ELSA: Enhanced Local Self-Attention for Vision Transformer
By Jingkai Zhou, Pichao Wang*, Fan Wang, Qiong Liu*, Hao Li, Rong Jin
This repo is the official implementation of "ELSA: Enhanced Local Self-Attention for Vision Transformer".
Introduction
Self-attention is powerful in modeling long-range dependencies, but it is weak in local finer-level feature learning. As shown in Figure 1, the performance of local self-attention (LSA) is just on par with convolution and inferior to dynamic filters, which puzzles researchers on whether to use LSA or its counterparts, which one is better, and what makes LSA mediocre. In this work, we comprehensively investigate LSA and its counterparts. We find that the devil lies in the generation and application of spatial attention.

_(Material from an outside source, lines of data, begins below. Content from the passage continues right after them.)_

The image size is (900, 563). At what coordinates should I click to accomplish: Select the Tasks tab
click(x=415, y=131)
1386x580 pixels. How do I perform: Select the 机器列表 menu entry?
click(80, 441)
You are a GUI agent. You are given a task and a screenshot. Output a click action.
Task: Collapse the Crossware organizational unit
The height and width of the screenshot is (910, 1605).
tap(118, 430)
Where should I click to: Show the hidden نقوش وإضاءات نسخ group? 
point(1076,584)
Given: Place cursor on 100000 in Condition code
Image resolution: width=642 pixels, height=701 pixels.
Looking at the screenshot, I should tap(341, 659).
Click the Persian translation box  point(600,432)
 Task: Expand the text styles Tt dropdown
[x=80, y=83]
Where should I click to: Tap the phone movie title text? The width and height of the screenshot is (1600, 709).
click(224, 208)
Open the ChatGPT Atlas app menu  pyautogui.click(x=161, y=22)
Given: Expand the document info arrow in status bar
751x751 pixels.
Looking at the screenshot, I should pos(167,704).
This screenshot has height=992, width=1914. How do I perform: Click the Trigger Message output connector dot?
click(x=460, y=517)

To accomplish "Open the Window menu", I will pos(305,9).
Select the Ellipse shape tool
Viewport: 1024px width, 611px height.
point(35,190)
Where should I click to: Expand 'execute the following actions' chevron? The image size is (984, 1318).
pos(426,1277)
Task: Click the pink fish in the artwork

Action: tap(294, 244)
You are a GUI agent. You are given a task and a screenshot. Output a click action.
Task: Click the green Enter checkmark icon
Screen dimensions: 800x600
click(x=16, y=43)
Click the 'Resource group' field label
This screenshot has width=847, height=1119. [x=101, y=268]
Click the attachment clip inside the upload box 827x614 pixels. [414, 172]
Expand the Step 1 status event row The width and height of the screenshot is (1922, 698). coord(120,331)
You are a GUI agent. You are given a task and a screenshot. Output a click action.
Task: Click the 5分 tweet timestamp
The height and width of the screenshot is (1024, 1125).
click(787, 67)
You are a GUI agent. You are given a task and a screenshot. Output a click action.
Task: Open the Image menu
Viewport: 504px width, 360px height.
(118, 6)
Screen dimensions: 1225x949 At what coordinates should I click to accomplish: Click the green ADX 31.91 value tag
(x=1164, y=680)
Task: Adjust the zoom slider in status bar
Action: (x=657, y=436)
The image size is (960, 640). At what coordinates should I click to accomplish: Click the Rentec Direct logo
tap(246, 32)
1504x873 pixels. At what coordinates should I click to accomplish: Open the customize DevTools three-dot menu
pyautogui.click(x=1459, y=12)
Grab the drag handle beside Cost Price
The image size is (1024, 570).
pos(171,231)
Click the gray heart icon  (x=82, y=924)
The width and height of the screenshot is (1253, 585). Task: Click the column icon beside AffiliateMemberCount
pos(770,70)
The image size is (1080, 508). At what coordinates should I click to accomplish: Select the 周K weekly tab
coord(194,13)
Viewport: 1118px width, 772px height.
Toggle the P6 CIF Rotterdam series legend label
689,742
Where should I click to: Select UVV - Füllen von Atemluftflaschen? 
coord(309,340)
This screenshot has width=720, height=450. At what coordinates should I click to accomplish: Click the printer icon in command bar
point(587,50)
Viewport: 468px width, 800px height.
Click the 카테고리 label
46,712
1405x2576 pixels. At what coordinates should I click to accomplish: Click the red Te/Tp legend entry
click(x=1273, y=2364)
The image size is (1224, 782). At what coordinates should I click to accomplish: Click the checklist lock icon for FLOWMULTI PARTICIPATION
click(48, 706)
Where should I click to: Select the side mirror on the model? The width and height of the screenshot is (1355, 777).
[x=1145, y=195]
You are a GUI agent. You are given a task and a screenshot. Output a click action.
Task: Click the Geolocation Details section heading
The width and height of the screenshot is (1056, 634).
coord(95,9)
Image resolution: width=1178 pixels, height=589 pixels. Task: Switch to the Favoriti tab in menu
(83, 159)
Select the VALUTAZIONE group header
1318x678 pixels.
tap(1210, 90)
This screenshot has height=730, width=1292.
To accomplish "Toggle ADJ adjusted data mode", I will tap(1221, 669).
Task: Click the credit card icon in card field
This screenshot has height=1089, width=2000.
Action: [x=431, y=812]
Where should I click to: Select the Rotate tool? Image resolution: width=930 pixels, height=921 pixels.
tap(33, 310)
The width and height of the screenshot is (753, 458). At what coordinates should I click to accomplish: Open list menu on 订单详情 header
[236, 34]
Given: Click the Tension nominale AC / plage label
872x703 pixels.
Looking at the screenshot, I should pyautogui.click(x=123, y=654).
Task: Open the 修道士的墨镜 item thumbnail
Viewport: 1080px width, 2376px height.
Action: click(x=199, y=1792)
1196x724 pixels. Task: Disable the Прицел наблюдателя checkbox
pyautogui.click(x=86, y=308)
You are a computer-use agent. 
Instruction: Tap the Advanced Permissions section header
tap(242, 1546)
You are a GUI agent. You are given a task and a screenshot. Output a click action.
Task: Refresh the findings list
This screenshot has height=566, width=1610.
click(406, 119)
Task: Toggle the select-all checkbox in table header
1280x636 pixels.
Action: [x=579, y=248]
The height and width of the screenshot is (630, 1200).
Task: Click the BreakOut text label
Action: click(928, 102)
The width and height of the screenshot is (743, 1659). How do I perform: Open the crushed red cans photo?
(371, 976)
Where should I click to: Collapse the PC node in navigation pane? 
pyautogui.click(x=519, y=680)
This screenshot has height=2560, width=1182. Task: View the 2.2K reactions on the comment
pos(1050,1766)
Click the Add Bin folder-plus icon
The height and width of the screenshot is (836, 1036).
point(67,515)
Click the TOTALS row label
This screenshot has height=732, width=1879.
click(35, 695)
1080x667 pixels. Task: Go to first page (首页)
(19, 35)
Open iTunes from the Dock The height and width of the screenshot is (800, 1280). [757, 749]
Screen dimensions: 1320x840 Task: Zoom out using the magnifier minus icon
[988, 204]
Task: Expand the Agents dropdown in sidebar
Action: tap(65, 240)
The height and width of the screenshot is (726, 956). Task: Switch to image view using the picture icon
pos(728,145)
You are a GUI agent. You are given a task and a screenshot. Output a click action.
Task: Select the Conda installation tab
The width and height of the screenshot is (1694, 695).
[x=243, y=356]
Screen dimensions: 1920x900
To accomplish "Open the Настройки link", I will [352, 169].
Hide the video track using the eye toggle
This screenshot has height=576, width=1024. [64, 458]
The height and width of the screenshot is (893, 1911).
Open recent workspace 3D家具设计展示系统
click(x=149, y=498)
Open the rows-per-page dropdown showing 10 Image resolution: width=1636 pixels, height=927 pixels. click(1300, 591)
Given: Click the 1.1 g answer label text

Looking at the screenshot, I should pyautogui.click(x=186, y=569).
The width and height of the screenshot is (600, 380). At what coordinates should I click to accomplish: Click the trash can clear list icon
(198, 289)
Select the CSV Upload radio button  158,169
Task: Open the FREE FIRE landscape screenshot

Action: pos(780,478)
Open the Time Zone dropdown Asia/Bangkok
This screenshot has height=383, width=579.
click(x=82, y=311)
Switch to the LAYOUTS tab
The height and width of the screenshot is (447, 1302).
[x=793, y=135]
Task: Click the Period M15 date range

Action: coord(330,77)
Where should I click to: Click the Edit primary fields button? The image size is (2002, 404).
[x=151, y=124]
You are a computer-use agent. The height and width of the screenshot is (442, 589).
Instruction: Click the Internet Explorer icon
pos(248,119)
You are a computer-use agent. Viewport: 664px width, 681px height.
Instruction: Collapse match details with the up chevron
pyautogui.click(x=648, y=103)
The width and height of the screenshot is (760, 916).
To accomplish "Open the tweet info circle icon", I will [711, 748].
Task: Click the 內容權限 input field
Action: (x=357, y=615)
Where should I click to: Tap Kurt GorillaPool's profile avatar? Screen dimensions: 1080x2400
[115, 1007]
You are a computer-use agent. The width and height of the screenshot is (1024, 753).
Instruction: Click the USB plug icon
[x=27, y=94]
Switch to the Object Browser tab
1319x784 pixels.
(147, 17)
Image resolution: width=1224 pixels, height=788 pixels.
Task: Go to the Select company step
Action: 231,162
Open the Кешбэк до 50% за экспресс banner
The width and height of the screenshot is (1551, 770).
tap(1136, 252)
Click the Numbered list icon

Based on these findings, we propose the enhanced local self-attention (ELSA) with Hadamard attention and the ghost head, as illustrated in Figure 2. Experiments demonstrate the effectiveness of ELSA. Without architecture / hyperparameter modification, The use of ELSA in drop-in replacement boosts baseline methods consistently in both upstream and downstream tasks.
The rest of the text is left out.